:: Task instructions ::
Output exactly the lines from the one with "600x557 pixels. Task: Click" through the last line of the data below, both included, and nothing more.
Data provided below:
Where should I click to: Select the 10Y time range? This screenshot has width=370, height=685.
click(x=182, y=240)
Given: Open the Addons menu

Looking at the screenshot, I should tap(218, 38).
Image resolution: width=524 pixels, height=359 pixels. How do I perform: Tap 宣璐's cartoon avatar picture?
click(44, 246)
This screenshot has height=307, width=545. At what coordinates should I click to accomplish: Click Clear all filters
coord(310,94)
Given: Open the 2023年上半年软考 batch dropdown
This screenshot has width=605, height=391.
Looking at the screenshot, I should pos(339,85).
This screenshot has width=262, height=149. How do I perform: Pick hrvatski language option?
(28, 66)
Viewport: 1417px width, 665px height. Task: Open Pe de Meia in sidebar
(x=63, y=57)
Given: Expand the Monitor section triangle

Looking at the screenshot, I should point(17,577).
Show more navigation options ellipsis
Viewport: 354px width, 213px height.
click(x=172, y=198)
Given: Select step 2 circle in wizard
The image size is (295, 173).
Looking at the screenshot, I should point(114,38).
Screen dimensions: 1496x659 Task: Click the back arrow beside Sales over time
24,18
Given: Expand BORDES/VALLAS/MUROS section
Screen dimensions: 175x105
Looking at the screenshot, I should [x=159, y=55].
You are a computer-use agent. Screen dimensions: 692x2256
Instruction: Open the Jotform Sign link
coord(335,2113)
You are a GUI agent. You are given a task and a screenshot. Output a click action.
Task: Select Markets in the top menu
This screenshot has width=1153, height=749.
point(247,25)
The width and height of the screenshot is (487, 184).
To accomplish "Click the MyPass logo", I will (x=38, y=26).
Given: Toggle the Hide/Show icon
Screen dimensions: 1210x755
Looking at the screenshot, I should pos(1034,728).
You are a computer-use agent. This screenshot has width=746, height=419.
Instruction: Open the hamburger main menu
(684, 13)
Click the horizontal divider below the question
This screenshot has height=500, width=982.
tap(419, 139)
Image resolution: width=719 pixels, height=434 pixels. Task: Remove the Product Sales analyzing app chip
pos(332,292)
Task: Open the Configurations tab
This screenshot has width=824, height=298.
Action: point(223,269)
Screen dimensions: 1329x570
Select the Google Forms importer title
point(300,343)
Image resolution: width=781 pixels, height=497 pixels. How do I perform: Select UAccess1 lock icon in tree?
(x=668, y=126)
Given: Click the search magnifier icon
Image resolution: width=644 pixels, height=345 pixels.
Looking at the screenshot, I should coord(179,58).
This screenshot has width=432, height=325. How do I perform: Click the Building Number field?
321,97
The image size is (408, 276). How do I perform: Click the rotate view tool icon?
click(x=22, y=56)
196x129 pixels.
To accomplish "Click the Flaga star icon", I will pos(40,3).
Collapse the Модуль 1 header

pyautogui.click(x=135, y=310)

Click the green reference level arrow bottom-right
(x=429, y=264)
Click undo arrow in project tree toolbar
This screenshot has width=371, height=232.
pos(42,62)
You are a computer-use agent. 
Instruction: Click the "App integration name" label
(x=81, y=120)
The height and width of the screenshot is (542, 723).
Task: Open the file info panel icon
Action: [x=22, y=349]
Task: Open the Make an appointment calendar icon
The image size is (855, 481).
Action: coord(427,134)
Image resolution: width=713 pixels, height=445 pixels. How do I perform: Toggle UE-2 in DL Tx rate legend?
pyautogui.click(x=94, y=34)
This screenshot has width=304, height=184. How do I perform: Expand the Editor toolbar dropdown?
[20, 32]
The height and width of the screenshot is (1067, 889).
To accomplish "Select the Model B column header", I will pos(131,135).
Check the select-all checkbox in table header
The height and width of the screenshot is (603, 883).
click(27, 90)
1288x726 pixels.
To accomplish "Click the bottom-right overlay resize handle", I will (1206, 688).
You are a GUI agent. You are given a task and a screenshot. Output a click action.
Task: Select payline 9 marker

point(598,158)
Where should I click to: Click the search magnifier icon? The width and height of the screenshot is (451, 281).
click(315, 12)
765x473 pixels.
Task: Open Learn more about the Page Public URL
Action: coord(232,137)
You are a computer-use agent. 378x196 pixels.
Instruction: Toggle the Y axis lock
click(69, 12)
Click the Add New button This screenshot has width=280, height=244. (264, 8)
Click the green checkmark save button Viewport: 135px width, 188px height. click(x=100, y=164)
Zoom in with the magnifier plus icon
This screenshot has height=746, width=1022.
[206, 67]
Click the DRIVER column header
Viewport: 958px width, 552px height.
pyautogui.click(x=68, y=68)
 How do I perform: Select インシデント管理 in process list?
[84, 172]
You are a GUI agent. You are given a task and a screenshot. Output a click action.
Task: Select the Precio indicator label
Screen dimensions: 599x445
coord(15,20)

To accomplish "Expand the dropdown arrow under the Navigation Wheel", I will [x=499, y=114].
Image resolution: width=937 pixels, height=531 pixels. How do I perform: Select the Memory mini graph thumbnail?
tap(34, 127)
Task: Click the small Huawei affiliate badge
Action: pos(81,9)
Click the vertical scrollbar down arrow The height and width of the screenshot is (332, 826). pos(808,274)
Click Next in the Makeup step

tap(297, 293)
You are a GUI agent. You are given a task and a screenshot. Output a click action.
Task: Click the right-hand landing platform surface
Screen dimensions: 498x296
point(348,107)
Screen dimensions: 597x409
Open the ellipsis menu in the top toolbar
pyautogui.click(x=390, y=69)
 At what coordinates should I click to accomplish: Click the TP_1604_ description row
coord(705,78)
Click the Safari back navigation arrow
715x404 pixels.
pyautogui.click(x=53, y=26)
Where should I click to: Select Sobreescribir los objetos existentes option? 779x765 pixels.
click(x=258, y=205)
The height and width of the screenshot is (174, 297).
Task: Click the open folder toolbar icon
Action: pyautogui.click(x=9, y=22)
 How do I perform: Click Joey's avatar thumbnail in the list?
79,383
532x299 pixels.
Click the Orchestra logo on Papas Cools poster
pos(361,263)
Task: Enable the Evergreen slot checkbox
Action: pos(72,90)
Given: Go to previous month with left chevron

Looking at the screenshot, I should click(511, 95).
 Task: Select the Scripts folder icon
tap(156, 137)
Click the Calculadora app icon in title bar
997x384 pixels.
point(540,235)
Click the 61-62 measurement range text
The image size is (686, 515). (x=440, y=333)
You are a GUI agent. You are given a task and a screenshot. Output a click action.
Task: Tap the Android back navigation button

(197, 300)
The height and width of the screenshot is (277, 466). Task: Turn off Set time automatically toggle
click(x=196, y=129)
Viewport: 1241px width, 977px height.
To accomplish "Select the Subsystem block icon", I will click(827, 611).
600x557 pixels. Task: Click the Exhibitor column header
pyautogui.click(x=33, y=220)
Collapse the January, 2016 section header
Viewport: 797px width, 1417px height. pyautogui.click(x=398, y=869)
End of Data provided.
:: Expected answer ::
600x557 pixels. Task: Click the Exhibitor column header
pyautogui.click(x=33, y=220)
Collapse the January, 2016 section header
Viewport: 797px width, 1417px height. pyautogui.click(x=398, y=869)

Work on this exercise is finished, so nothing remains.